2 members are celebrating their birthday today:

-Semper Fidelis (born 1968, Age: 43)
-Athaleyah (born 1971, Age: 40)


Happy Birthday!


----------



## Notthemama1984 (May 10, 2011)




----------



## dudley (May 10, 2011)

Happy Birthday my PB brothers!


----------



## Herald (May 10, 2011)

Happy Birthday!


----------



## MLCOPE2 (May 10, 2011)

Happy Birthday Rich!!!

Happy Birthday Angela!!!


----------



## baron (May 10, 2011)

Happy Birthday!


----------



## turmeric (May 10, 2011)

Happy Birthday, Rich!
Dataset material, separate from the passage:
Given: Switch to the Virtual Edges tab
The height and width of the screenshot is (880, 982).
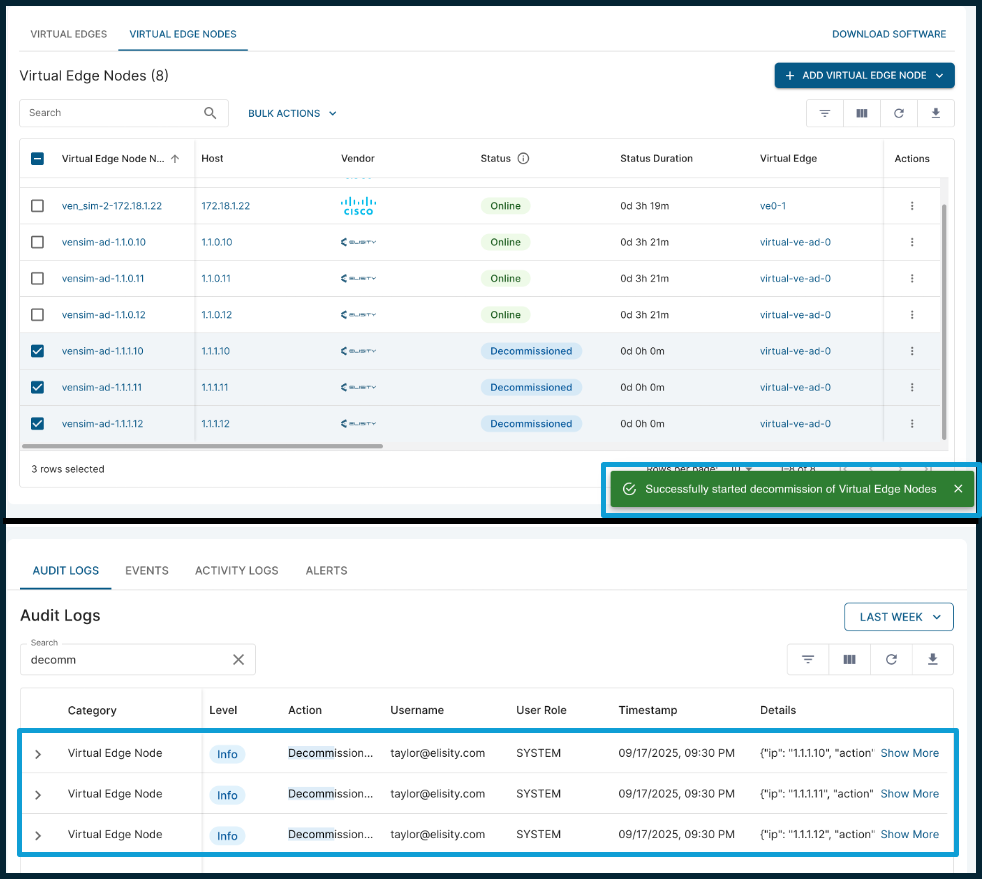Looking at the screenshot, I should click(x=69, y=34).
May this year bring many blessings!


----------



## CalvinandHodges (May 10, 2011)

Happy Birthday!


----------



## fredtgreco (May 10, 2011)

Happy birthday!


----------



## discipulo (May 10, 2011)

Happy Birthday!


----------



## Jeffriesw (May 10, 2011)

Happy Birthday!

Sent from my I phone


----------



## greenbaggins (May 10, 2011)

Happy birthday, brother Rich!


----------



## NaphtaliPress (May 10, 2011)

Happy Birthday!
[video=youtube;m_Nz9B1XFio]http://www.youtube.com/watch?v=m_Nz9B1XFio[/video]


----------



## LeeD (May 10, 2011)

Happy birthday brothers!


----------



## Berean (May 10, 2011)

Happy Birthday to Rich and Angela!


----------



## Semper Fidelis (May 10, 2011)

Thanks everyone. I appreciate all the well wishes. I find it interesting how many people wish me a Happy BDay via Facebook. That's a new phenomenon for me.


----------